Google has introduced an end-to-end encryption technology for users, a move that is shaming other Internet giants into stepping up their efforts to bolster the security of their servers from the surveillance programs of governments worldwide, including the U.S.
But doubts remain as to whether the new heightened encryption system could well provide a strong shield against the National Security Agency’s snooping.
And in an attempt to prove that the end-to-end encryption tool is indeed capable of blocking unauthorized access to, say, email conversations, Google has opened its source code for security experts to develop hacking techniques that will be tested against encryption system. Google designed the technology to enable users to protect their confidential email data in whatever setting or location. So it is expected that the testing phase of the tool will result in low rate of penetration, if at all.

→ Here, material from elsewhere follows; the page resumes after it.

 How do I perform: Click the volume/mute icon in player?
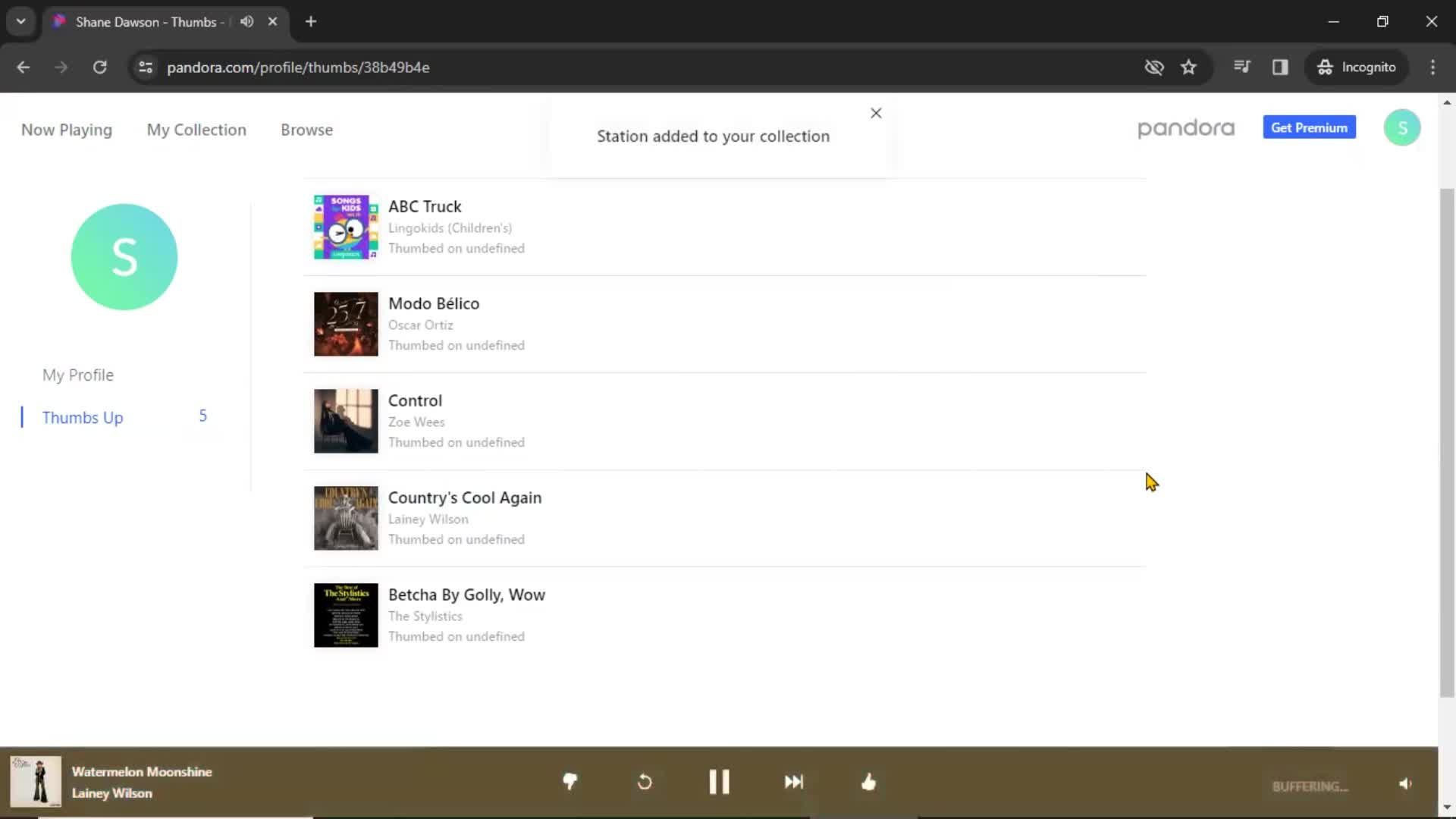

The Google team responsible for the new encryption built the tool based on OpenPGP, an open-source encryption standard that already exists. For users to leverage the standard, a high technical skill is necessary. During the final phase of its development, Google will develop a browser extension of the encryption tool for all Chrome users.
How will it work differently from the original standard? The adapted encryption system will run on two computers, for example, with the same program for decrypting an email content. That means, if two computers in the communication have different decryption program, the messages will appear as rather cryptic symbols that make no sense to the reader.
Many security experts, however, are still wary of the level of protection that an end-to-end encryption tool can give to users, especially that it has been known that the NSA already has a quantum computer for penetrating even the most sophisticated encryption system, though that remains to be seen as Google’s end-to-end encryption is still in its early stage of development.
For NSA to decipher your encrypted email, it needs to obtain a direct link to your computer, rather than interfering a two-way communication between two users.
The introduction of the end-to-end encryption comes as a good news for users even as Google stands to lose millions of dollars from the advertising that is based on data mining into the email content. That is precisely the reason why other Internet giants Microsoft and Yahoo refuse to implement the end-to-end encryption for their free email services.
But maybe the Snowden revelation will form them to finally follow in the steps of Google.